Lung transplant marks 1st for Korea
“Before the surgery, I couldn’t even walk three steps because I would be out of breath,” said Oh Hwa-jin, the 20-year-old patient. “Now, I feel as though I am reborn.”
The operation, which took place on Oct. 21, used the lungs of non-brain-dead donors, which is usually proscribed by law.
Oh was diagnosed in 2014 with pulmonary hypertension, a rare disease whereby the patient’s pulmonary artery grows thicker due to high blood pressure in the lungs, making blood circulation difficult. If left untreated, the disease could lead to heart failure.
About 50 medical workers from over four different departments took part in the surgery. Doctors said there was less than a 70 percent survival rate for the surgery, but the patient recovered with no post-surgery complications or transplant rejection.
The patient received a bottom-right lung transplant from her father, and a bottom-left lung transplant from her mother, after her lungs were extracted. Both parents recovered and were released from the hospital on Nov. 6, while the patient was able to take off the artificial respirator.
The hospital, located in Songpa District, eastern Seoul, reported that the patient’s heart stopped beating last year July, and was in danger of facing another heart attack. Under the nation’s Organ Transplantation Act, kidney, liver, bone marrow, pancreas and insulitis transplants are the only surgeries that are permitted to use non-brain-dead donors. The hospital explained that Oh would have had to wait four years to receive a donation from a brain-dead donor.
The Ministry of Health and Welfare approved Oh’s surgery in a committee meeting, after Oh Seung-taek, the patient’s father, filed a petition on e-People, the Anti-Corruption and Civil Rights Commission’s online portal, for the government to permit the use of a non-brain-dead donor’s lungs in the surgery.
“I can give up both my lungs in order to save my child,” he pleaded. “There isn’t much time left. Please allow the living donors surgery.”
Kwon Jun-wook, an official from the ministry’s Bureau of Public Health Policy, said the government is also considering amending the Organ Transplantation Act to include lung transplant surgery.

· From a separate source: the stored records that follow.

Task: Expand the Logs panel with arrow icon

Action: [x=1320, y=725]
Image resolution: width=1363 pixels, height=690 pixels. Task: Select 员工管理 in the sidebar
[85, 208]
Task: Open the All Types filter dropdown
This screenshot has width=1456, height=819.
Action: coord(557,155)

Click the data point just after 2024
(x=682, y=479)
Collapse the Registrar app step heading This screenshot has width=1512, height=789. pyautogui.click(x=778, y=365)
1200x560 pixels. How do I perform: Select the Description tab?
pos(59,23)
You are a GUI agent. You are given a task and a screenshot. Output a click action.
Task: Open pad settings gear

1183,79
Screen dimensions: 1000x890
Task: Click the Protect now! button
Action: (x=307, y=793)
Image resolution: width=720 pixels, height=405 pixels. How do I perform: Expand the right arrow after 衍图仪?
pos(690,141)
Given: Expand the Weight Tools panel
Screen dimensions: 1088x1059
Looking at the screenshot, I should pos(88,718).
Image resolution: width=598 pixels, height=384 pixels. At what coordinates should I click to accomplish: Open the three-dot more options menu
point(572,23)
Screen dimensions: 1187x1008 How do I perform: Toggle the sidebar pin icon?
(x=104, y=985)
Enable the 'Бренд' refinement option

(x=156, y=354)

Asan Medical Center said that out of its 68 patients signed up for lung donations from 2014 to 2017, 32 died while waiting for donations from brain-dead donors.
The hospital, however, said that the success of the surgery may help the 300 or so patients awaiting lung transplants within the nation to receive surgery faster.
Pointing to the successful recovery of the patient, cardiovascular and thoracic surgeon Park Seung-il, who led Oh’s surgery, urged that the government “must approve lung transplant through non-brain-dead donors as a legal procedure.”
The United States and Japan have both approved the use of non-brain-dead donor surgery, and Japan has been carrying out the surgery for 10 years, with a five-year survival rate of 89 percent.
Park, however, warned that the surgery may not be safe for those with lung cancer, and may only be suitable for those suffering from pulmonary fibrosis, pulmonary emphysema, pulmonary hypertension, bronchial asthma and airway obstruction.